While there remain deep divisions within the bourgeoisie over Brexit, Labour is working hard to shape a consensus on the fundamental interests of British capital.

Starmer’s considerations were echoed yesterday by David Davis, the Conservative government’s Brexit Secretary, before a parliamentary cross-party Brexit select committee. Davis was a key figure in the hardline Leave camp during the referendum. He told the committee that returning control of immigration policy to British ministers, from the EU, would enable decisions to be made in the “national interest.” This would affect “all levels of skill” based on “a judgement as what is necessary for universities, business and fruit picking.”

The nominally liberal and anti-Brexit Guardian is increasingly a mouthpiece for calls for migration controls. Writing earlier this week, supposedly in opposition to Burnham, Zoe Williams suggested the solution would be to make immigration a “devolved issue”: “Leave aside for the time being the practicalities of having internal regional borders, and imagine how this debate would go. How many immigrants do you want in your constituency, or county?”

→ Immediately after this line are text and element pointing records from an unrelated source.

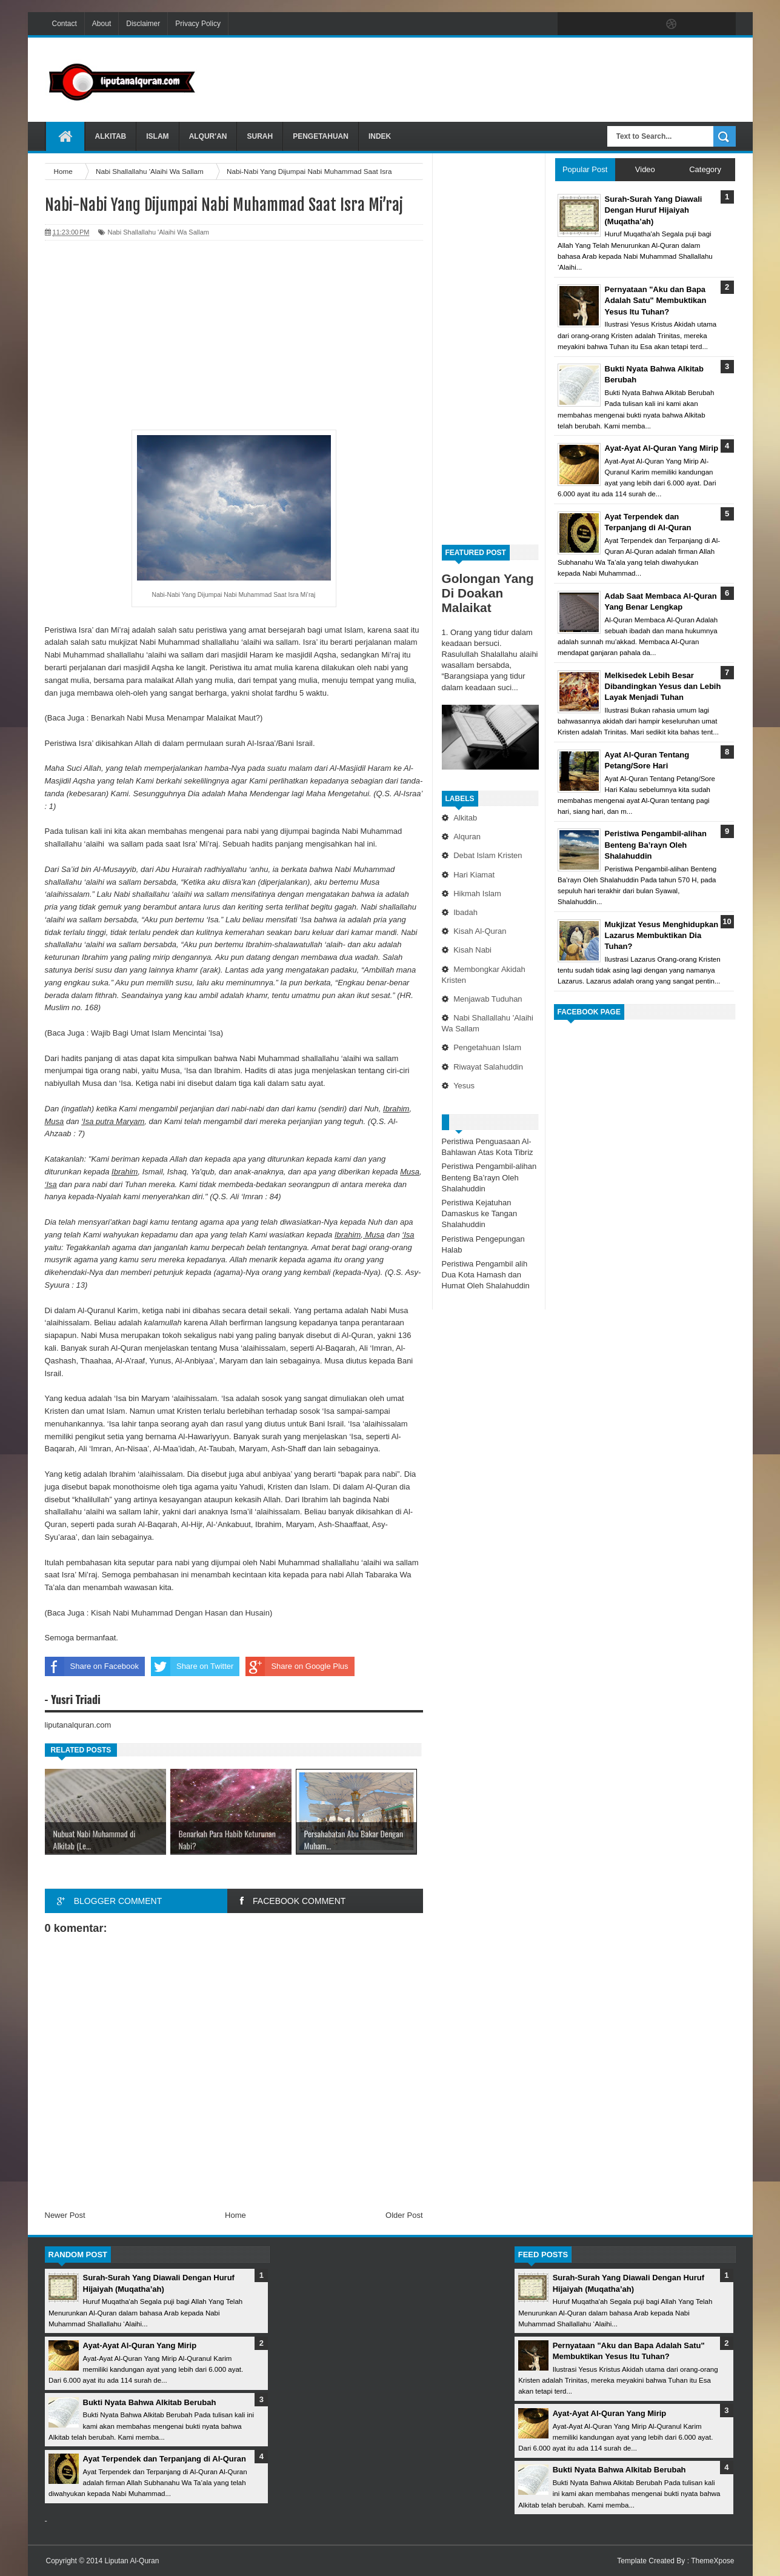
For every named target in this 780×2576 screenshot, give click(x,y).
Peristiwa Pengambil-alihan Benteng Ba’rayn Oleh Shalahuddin (489, 1177)
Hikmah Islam (477, 893)
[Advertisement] (515, 78)
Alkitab (111, 136)
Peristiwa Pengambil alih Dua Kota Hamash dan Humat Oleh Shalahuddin (486, 1274)
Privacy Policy (198, 23)
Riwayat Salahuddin (488, 1066)
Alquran (467, 836)
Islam (157, 136)
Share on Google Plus (296, 1666)
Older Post (403, 2215)
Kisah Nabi (472, 949)
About (101, 23)
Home (235, 2215)
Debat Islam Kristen (487, 855)
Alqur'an (208, 136)
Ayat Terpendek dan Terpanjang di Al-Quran (164, 2458)
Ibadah (465, 912)
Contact (64, 23)
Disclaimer (143, 23)
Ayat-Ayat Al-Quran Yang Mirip (140, 2345)
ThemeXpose (712, 2561)
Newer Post (65, 2215)
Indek (379, 136)
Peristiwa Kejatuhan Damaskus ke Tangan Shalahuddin (480, 1213)
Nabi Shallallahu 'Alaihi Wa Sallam (158, 232)
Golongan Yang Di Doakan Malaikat (488, 592)
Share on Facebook (92, 1666)
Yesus (464, 1085)
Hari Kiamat (474, 874)
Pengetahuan (320, 136)
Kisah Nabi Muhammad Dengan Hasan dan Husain (180, 1612)
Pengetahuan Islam (487, 1047)
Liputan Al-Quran (131, 2561)
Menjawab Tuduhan (487, 998)
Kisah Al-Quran (479, 931)
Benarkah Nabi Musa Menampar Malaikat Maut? (175, 717)
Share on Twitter (192, 1666)
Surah (260, 136)
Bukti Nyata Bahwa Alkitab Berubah (149, 2402)
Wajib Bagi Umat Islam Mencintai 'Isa (156, 1032)
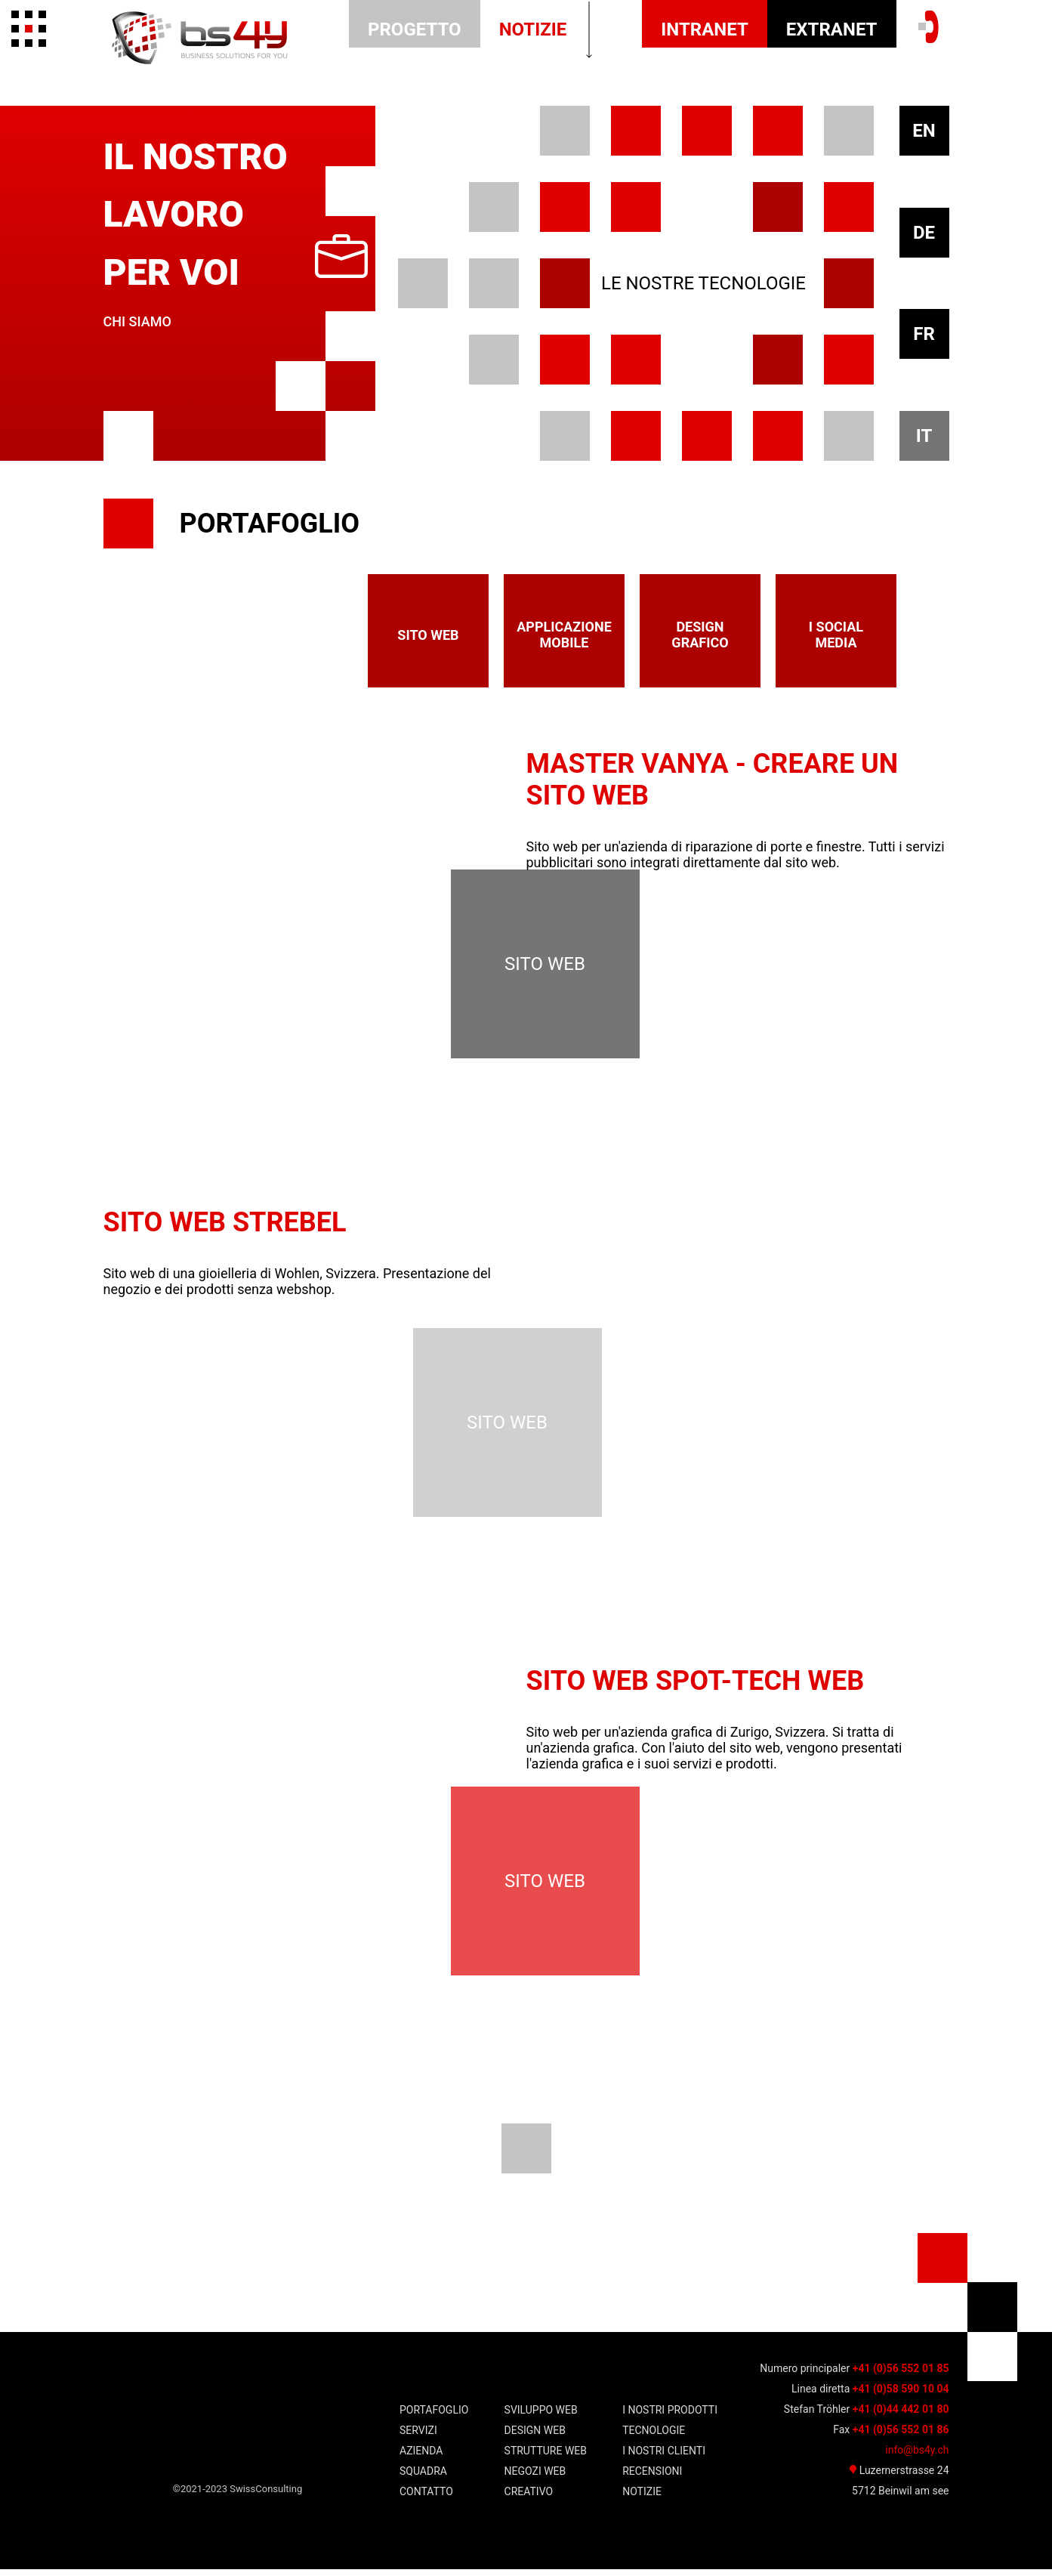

In London, unskilled labour could be agreed upon “where it was part of a mutually agreed zone for free movement,” she wrote. Meanwhile, Lincolnshire could determine its requirements in debate with the requirements of “farmers who rely” on migrant labour, while in Yorkshire, should “people with ‘concerns’” over immigration discuss the issue and decide they would not accept refugees in the region, then “so be it. That’s what devolved democracy is about.”